MOJOK.CO – Puisi Neno Warisman dikecam banyak pihak. Mulai dari PBNU, PPP, Jusuf Kalla, dan Ma’ruf Amin. Jadi, sebetulnya, yang dibacakan itu betul doa? Kok mengancam Tuhan?
Menurut pendukung Prabowo dan Sandiaga Uno, yang dibacakan Neno Warisman itu puisi. Oleh sebab itu, isinya tak bisa dimasalahkan. Puisi Neno Warisman kan bagian dari seni berekspresi, dan ekspresi itu bebas.
Sementara itu, pendukung Jokowi dan Ma’ruf Amin menganggap puisi Neno Warisman merupakan doa, tapi cuma modelnya saja yang berbentuk puisi. Dan namanya doa, tak etis ketika redaksinya berupa ancaman ke Tuhan.
Begini redaksional puisi Neno Warisman yang viral dan jadi kontroversi hingga saat ini:
Karena jika Engkau tidak menangkan
Kami Khawatir ya Allah
Kami Khawatir ya Allah
Tak ada lagi yang menyembah-Mu
Membaca puisi Neno Warisman di atas secara “apa adanya” kita bakal mengerutkan dahi. Kok Tuhan bisa sampai diancam? Siapa sih manusia ini berani-beraninya nantangin dan nakut-nakutin Tuhan? Namun, bagi Fahri Hamzah, puisi tersebut merupakan potongan doa. Oleh sebab itu, lantaran berupa potongan doa, jadi tidak masalah.
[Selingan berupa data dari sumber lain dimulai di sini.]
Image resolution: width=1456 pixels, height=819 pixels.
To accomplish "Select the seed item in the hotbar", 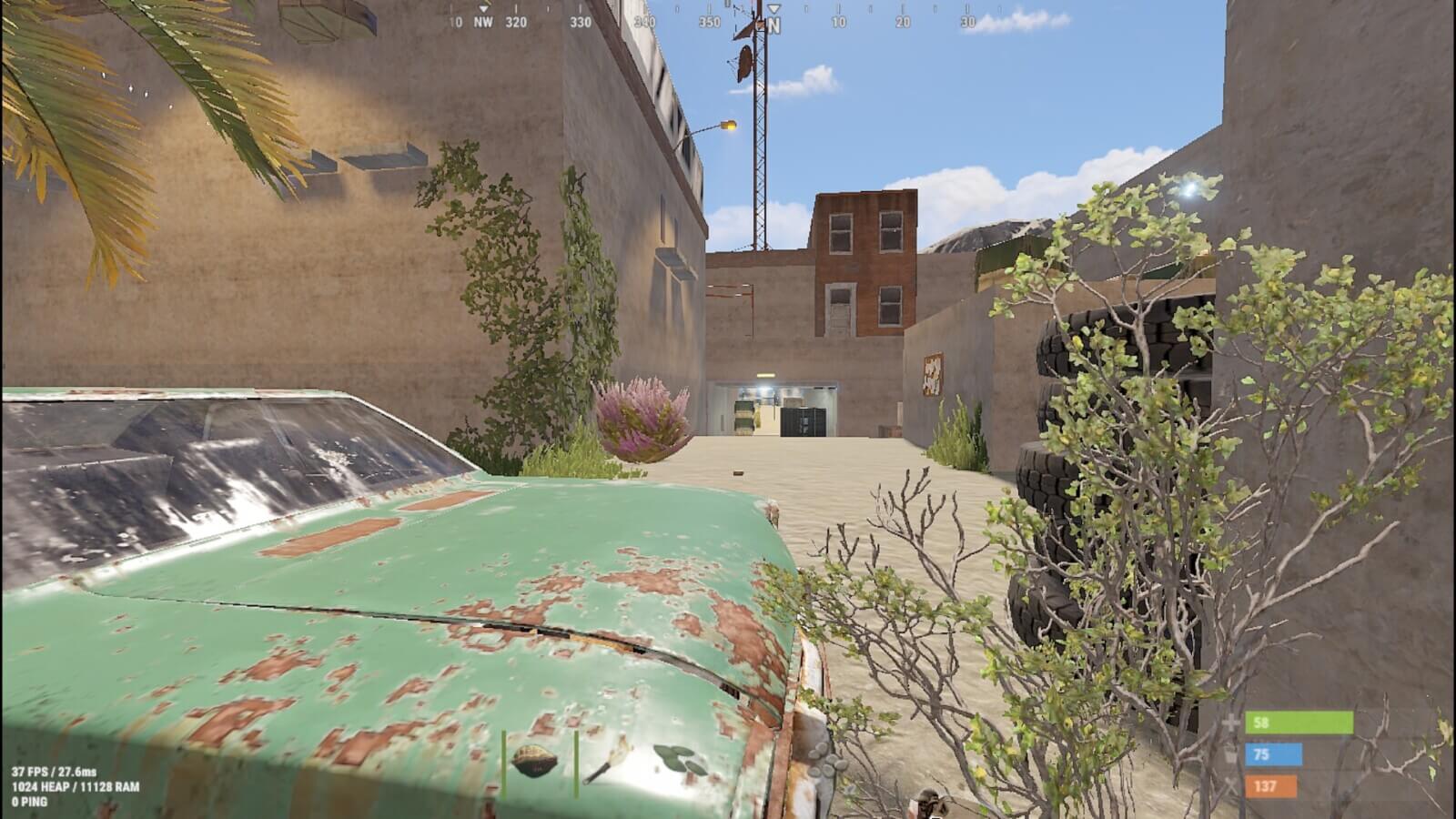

Bapak Fahri Hamzah boleh membela. Namanya juga satu barisan. Namun, tidak sedikit yang mengecam puisi Neno Warisman yang dibacakan di acara Munajat 212 itu. Mulai dari PBNU, PPP, Jusuf Kalla, hingga Ma’ruf Amin–cawapres yang mendampingi Jokowi di Pilpres 2019.
Robikin Emhas, Ketua Harian Tanfidziyah PBNU, mengingatkan Ibu Neno bahwa yang kita sembah bukan Pilpres, melainkan Tuhan, Allah SWT. “Ingat, Tuhan yang kita sembah adalah Allah SWT. Bukan Pilpres. Tak usah berusaha mengukur kadar keimanan orang. Apalagi masih terbiasa ukur baju orang lain dengan yang dikenakan sendiri.”
Lena Maryana, Ketua DPP PPP, menyayangkan “doa” yang dibawakan Ibu Neno. Lena berpendapat seharusnya puisi Neno Warisman membawa kesejukan, bukan melahirkan kekhawatiran pecahnya umat.
“Seharusnya sebagai figur publik, Neno Warisman menyampaikan doa yang menyejukkan. Mendoakan bangsa agar terus maju, kuat, tidak terpecah belah, dan bukan sebaliknya,” kata Lena lewat keterangan tertulis.
Mengutip Q.S. Al-A’raf ayat 55, Lena mengingatkan bahwa salah satu adab dalam berdoa adalah dengan merendahkan diri dan melafalkannya dengan suara yang lembut. Sebab Allah tidak menyukai orang-orang yang melampaui batas.
Sementara itu, Jusuf Kalla (JK) memandang puisi Neno Warisman itu sebagai kampanye untuk pasangan Prabowo dan Sandiaga. JK berpandangan bahwa puisi tersebut tidak pantas dibacakan di acara Munajat 212. “Saya kira keliru. Ya namanya kampanye, tapi kampanye yang keliru,” kata JK.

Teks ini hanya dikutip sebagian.